Here’s an example of the breathtaking dialogue:

Teenage girl: “Why does everybody keep dying?” (Hmmm? Could it possibly have anything to do with the fact that they’re being RUN OVER BY TRUCKS?)

Old man: “I don’t know. I’m just an old hippie.”

??????????????????????

The trucks, we are told, have been brought to life by either Area 51, a toxic gas cloud, the Earth sailing through a comet’s tail, aliens … or maybe “Trucks” is a cautionary tale, warning against the unintended consequences of electing a fascist as president of the United States and then letting him skate when his crimes become public knowledge.
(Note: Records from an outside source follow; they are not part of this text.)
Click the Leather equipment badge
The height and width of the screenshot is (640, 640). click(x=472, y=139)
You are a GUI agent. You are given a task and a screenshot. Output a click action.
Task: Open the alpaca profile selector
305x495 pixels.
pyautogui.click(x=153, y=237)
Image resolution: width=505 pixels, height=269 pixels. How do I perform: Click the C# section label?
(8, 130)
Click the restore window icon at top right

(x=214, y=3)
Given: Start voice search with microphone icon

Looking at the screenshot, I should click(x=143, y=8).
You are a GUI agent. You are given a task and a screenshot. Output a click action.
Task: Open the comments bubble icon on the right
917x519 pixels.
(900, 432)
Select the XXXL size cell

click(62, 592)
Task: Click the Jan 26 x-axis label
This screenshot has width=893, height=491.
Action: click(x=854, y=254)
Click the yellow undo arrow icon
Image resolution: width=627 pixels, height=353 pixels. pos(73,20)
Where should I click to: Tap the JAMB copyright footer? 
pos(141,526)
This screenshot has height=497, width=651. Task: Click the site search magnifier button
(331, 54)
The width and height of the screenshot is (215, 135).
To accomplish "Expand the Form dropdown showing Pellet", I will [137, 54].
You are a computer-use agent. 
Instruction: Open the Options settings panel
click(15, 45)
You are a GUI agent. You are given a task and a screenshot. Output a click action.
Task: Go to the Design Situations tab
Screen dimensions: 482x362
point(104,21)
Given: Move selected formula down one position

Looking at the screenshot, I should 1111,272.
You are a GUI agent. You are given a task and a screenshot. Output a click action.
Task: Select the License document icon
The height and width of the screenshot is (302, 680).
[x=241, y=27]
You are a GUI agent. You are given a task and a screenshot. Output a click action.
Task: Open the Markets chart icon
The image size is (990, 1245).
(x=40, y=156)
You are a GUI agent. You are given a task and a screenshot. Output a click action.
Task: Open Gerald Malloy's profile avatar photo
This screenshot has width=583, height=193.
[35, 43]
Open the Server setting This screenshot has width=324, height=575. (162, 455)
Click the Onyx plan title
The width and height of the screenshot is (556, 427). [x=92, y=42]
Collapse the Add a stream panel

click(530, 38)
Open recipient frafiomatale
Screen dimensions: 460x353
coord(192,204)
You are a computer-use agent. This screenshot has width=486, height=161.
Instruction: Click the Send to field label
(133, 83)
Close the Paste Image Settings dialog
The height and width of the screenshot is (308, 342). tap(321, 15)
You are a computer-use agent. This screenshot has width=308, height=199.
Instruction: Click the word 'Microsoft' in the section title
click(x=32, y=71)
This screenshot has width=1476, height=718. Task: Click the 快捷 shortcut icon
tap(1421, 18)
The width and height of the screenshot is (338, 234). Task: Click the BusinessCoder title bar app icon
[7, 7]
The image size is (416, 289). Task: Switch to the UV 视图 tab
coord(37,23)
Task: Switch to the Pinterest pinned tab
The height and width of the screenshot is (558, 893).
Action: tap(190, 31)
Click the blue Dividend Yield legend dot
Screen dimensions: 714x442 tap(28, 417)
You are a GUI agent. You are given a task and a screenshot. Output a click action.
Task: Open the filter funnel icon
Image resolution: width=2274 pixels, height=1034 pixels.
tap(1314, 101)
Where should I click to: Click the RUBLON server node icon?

Either way, I think everyone involved in the movie sailed through a comet’s tail because if “Maximum Overdrive” proves that horror authors should stick to writing horror stories and not directing horror movies, “Trucks” proves that even dedicated filmmakers can sometimes screw up, and “Trucks” is a Godzilla-sized Phillips-head of a screw(up).

Mladen didn’t assign a letter grade to “Trucks” so I’ll assume he’s giving it an F. I’ll be generous and award a D- seeing as how it’s truer to the short story than “Maximum Overdrive.”

When they come out with a scifi-horror movie titled “Night of the Killer Prius,” I’m there. But “Maximum Overdrive” and “Trucks” is a two-movie convoy of 18-wheeled schlock. For a vastly superior killer truck movie, check out “Duel.” Meantime, I’ll stick to the passing lane.

Mladen Rudman is a former journalist and technical writer. Del Stone Jr. is a former journalist and writer.